2. I am not sure if I get your points, if two values obtained respectively from type 2 and type 3 (Excel t test) does not differ greatly, then it suggests equality of variance. If not, the opposite?

3. What does the considerable reduction of df mean in your example? Sorry I am not from background of mathematics. Can you explain to me in details.

4. I have two independent samples, n=6, to compare in excel t test. But I found no evidences to prove their variance equality. Can you suggest some ideas?

Thank you very much for your help. I look forward to your reply.

Have a good day.

Ding

Ding,

1. There are a number of techniques for determining whether variances of two (or more) data sets are approximately equal, including graphical approaches and the commonly used Levene’s test. See the webpage http://www.real-statistics.com/one-way-analysis-of-variance-anova/homogeneity-variances/ for more information.
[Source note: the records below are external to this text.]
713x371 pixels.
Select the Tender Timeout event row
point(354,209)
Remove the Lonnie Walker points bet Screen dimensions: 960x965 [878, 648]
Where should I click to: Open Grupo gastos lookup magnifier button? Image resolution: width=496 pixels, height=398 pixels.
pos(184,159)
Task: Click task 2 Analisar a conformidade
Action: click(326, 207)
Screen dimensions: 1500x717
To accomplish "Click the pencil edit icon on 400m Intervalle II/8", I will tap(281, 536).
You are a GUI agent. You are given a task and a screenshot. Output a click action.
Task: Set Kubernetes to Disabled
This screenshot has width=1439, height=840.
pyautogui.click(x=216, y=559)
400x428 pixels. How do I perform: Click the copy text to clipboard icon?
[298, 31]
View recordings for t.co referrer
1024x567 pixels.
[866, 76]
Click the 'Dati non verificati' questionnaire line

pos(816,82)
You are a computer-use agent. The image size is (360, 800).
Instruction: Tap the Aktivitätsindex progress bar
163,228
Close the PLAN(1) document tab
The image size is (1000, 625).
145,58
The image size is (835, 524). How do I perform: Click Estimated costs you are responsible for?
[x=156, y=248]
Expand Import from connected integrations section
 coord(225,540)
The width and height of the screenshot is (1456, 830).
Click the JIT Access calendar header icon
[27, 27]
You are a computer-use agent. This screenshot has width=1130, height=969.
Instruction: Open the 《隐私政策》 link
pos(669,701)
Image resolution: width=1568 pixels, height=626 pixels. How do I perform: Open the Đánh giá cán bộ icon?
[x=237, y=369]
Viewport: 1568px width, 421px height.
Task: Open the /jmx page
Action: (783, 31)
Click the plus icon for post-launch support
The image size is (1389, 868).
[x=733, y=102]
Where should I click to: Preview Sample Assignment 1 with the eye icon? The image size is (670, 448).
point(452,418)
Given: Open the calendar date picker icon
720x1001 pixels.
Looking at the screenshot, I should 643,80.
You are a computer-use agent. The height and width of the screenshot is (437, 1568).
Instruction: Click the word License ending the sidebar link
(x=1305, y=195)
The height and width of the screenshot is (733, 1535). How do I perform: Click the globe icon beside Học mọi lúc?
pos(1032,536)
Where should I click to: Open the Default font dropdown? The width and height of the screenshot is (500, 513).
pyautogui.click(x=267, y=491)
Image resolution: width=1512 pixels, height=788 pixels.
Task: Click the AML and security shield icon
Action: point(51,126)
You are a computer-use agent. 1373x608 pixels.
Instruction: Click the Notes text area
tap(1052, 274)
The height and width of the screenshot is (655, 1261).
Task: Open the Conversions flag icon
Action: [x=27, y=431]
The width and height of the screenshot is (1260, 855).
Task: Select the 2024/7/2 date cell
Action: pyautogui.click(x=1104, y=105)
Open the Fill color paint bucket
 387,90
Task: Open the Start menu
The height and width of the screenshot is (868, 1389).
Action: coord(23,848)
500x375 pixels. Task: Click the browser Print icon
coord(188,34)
2. No, even when the type 2 and type 3 p-values are very similar, the variances may be noticeably different. Generally the variances need to be very different before you will see any real difference between the type 2 and type 3 tests.

3. A smaller value of df changes the p-value. Obviously for the example I have given the smaller value of df doesn’t change the p-value that much.

4. In this case, use the unequal variance test. With such a small sample, there is also risk that the normality assumption may not be satisfied, in which case you may want to use a non-parametric test such Mann-Whitney (see the webpage http://www.real-statistics.com/non-parametric-tests/mann-whitney-test/)

Charles

Sir

It seems (Sp)*sqrt(1/n1 + 1/n2) = sqrt((S1)^2/n1 + (S2)^2/n2). But I cannot prove it.

Sp means the square root of pool variance

sqrt() is the square root function in Excel

The package you provide uses “sqrt((S1)^2/n1 + (S2)^2/n2)” to calculate the stander error and t-value for both cases of “equal variance” and “unequal variance”

But I usually use “(Sp)*sqrt(1/n1 + 1/n2)” to calculate the stander error and t-value for “equal variance” and ” sqrt((S1)^2/n1 + (S2)^2/n2) ” to calculate the stander error and t-value for “unequal variance”.